PROBLEM REQUIREMENTS:
Reproduce the records that follow exactly; any picture among them stays out.

Collected data:
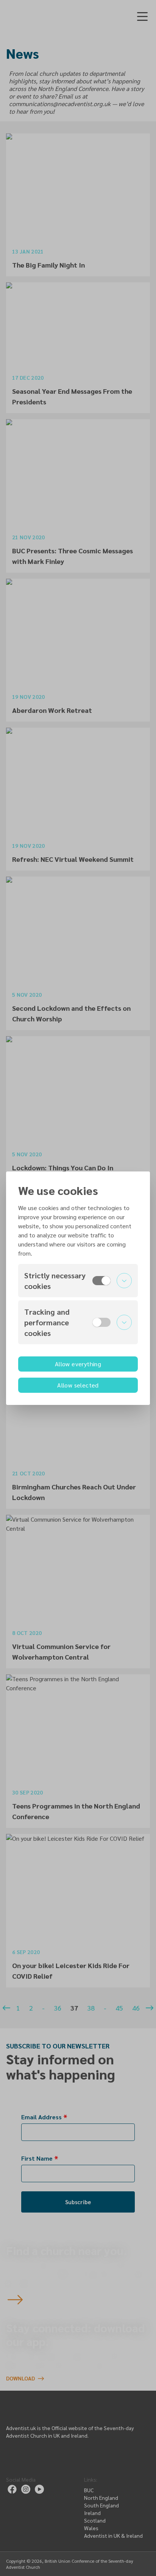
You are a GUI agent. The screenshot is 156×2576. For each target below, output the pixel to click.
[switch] (101, 1280)
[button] (78, 1280)
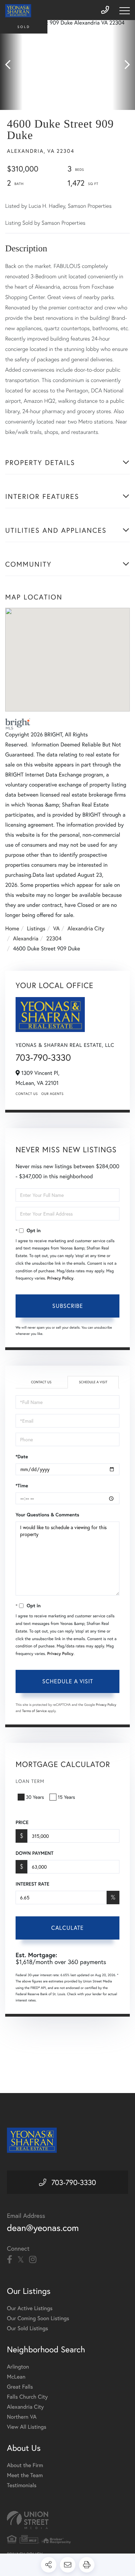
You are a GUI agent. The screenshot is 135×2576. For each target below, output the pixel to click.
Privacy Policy (60, 1278)
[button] (11, 65)
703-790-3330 (43, 1057)
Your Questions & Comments (47, 1515)
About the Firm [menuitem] (25, 2465)
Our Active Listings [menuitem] (30, 2308)
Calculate (67, 1927)
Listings (36, 928)
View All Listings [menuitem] (26, 2426)
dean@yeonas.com (43, 2228)
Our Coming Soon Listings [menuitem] (38, 2318)
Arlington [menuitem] (18, 2366)
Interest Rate (32, 1884)
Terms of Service (34, 1711)
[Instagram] (32, 2260)
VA (56, 928)
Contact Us (27, 1093)
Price (22, 1822)
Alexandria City (86, 928)
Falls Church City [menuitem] (27, 2396)
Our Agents (52, 1093)
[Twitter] (20, 2260)
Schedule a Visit (93, 1382)
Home (12, 928)
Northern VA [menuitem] (21, 2416)
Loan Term (30, 1781)
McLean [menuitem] (16, 2376)
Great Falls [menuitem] (20, 2386)
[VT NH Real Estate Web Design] (67, 2520)
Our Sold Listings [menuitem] (27, 2328)
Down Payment (34, 1853)
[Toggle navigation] (124, 10)
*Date (22, 1456)
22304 (53, 938)
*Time (22, 1485)
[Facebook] (9, 2260)
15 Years (66, 1797)
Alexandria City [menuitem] (25, 2406)
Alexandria (25, 938)
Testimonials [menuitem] (21, 2485)
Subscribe (67, 1305)
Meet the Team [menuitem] (25, 2475)
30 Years (35, 1797)
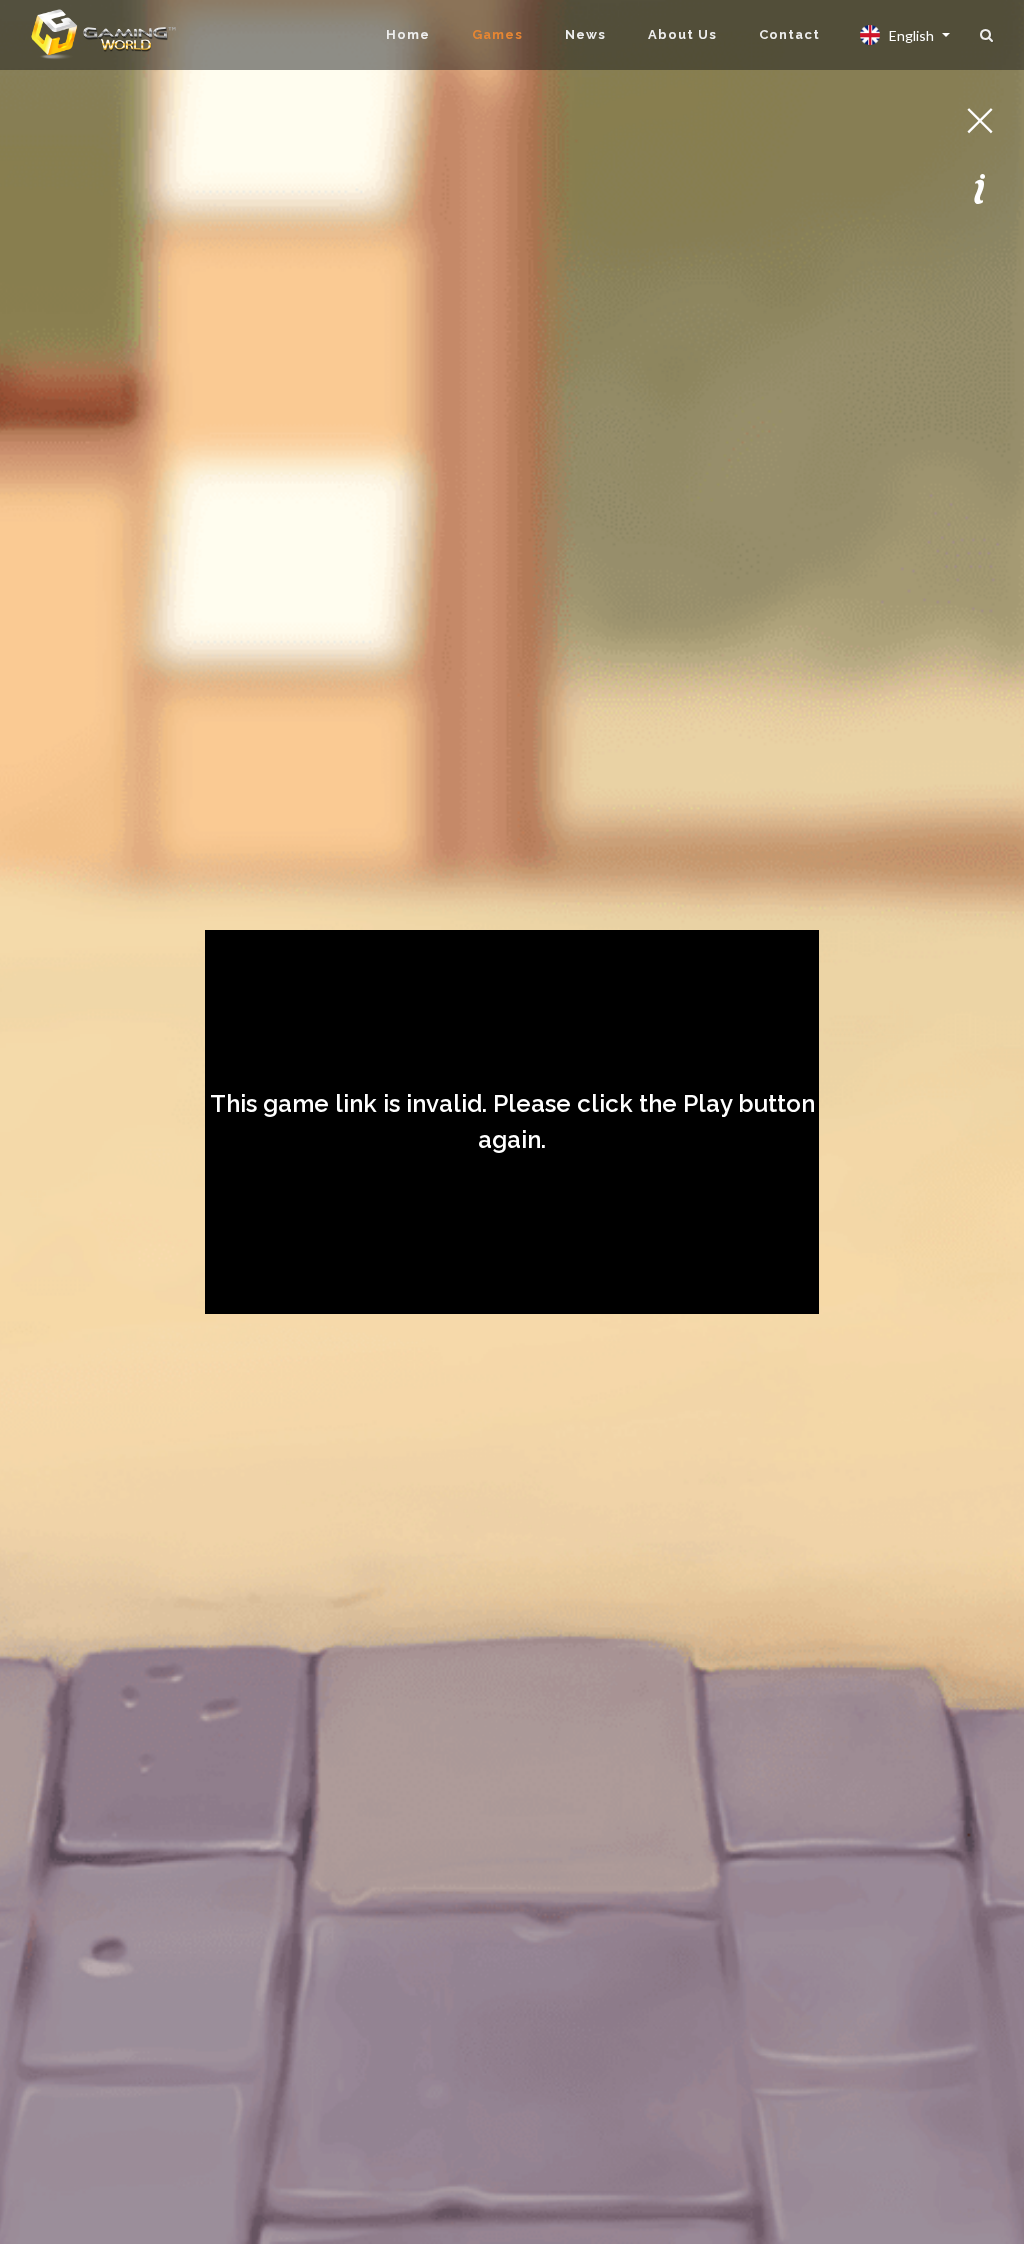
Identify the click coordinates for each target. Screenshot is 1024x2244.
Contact (789, 34)
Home (408, 34)
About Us (682, 34)
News (585, 34)
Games (497, 34)
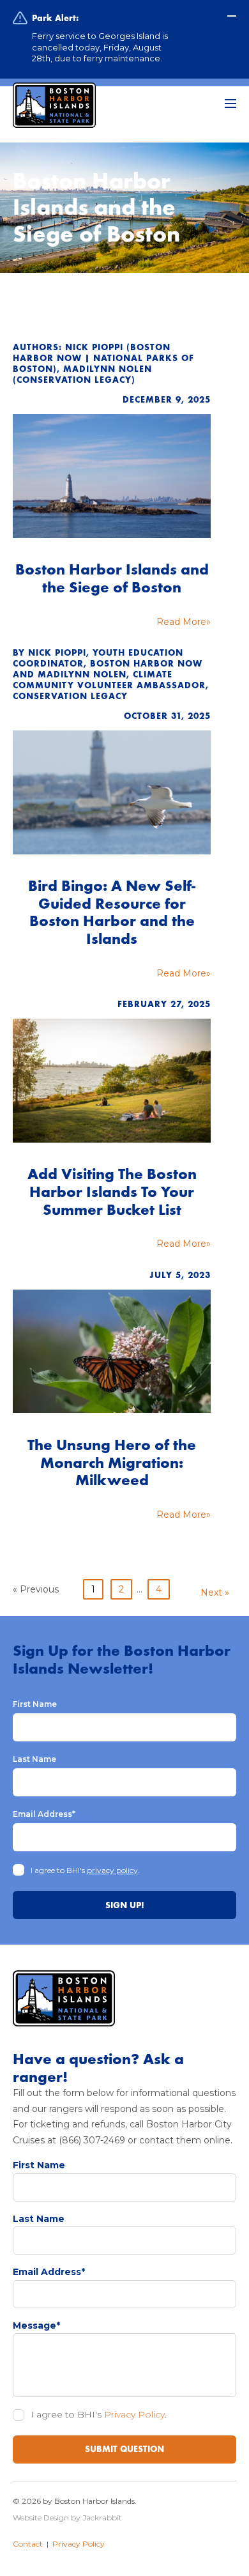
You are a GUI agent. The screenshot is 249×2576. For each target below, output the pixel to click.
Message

SOLUTION TO THIS PROBLEM:
You are a GUI agent. The screenshot is 156×2576. For each target below, output the pixel to click.
[switch] (101, 1280)
[button] (78, 1280)
You are a GUI agent. The screenshot is 135×2576. For each target below, output the pixel to click.
Privacy Policy (60, 1278)
[button] (11, 65)
703-790-3330 (43, 1057)
Your Questions & Comments (47, 1515)
About the Firm [menuitem] (25, 2465)
Our Active Listings [menuitem] (30, 2308)
Calculate (67, 1927)
Listings (36, 928)
View All Listings [menuitem] (26, 2426)
dean@yeonas.com (43, 2228)
Our Coming Soon Listings [menuitem] (38, 2318)
Arlington [menuitem] (18, 2366)
Interest Rate (32, 1884)
Terms of Service (34, 1711)
[Instagram] (32, 2260)
VA (56, 928)
Contact Us (27, 1093)
Price (22, 1822)
Alexandria City (86, 928)
Falls Church City [menuitem] (27, 2396)
Our Agents (52, 1093)
[Twitter] (20, 2260)
Schedule a Visit (93, 1382)
Home (12, 928)
Northern VA [menuitem] (21, 2416)
Loan Term (30, 1781)
McLean [menuitem] (16, 2376)
Great Falls [menuitem] (20, 2386)
[VT NH Real Estate Web Design] (67, 2520)
Our Sold Listings [menuitem] (27, 2328)
Down Payment (34, 1853)
[Toggle navigation] (124, 10)
*Date (22, 1456)
22304 (53, 938)
*Time (22, 1485)
[Facebook] (9, 2260)
15 Years (66, 1797)
Alexandria City [menuitem] (25, 2406)
Alexandria (25, 938)
Testimonials [menuitem] (21, 2485)
Subscribe (67, 1305)
Meet the Team [menuitem] (25, 2475)
30 Years (35, 1797)
Identify the click coordinates for each target. Screenshot is 1024x2244.
Contact (789, 34)
Home (408, 34)
About Us (682, 34)
News (585, 34)
Games (497, 34)
You are a GUI agent. The screenshot is 249×2576. For each target below, output the pixel to click.
Message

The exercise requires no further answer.